◆ **Directions for this task**: Apart from the pictures, every record here must be copied word for word.

===

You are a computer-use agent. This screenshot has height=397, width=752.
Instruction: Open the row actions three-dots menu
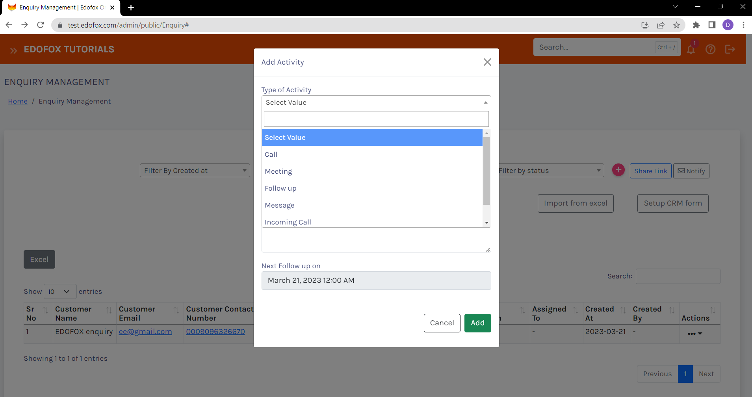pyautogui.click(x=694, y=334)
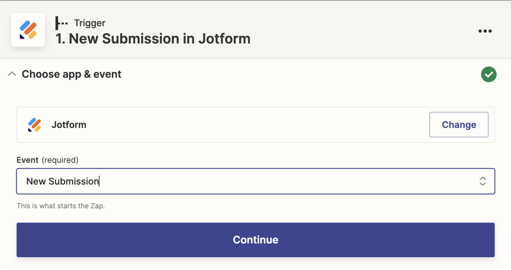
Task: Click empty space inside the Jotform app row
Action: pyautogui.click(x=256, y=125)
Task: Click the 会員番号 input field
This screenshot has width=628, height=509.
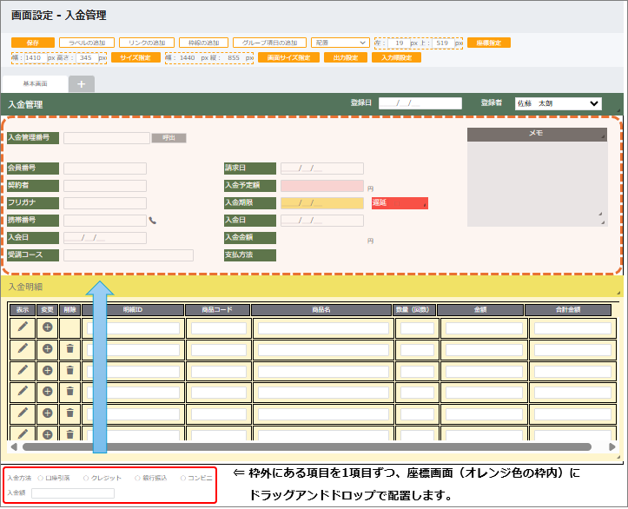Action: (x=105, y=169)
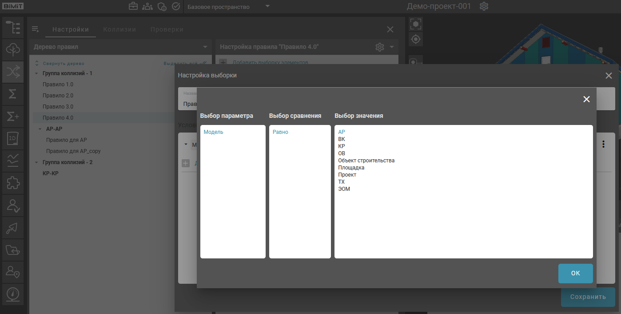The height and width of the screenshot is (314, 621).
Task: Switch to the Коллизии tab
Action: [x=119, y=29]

===

◆ **Completed task**:
You are a computer-use agent. This screenshot has height=397, width=752.
Instruction: Open the row actions three-dots menu
pyautogui.click(x=694, y=334)
Task: Click empty space inside the Jotform app row
Action: pyautogui.click(x=256, y=125)
Task: Click the 会員番号 input field
This screenshot has width=628, height=509.
Action: (x=105, y=169)
The height and width of the screenshot is (314, 621).
Task: Switch to the Коллизии tab
Action: [x=119, y=29]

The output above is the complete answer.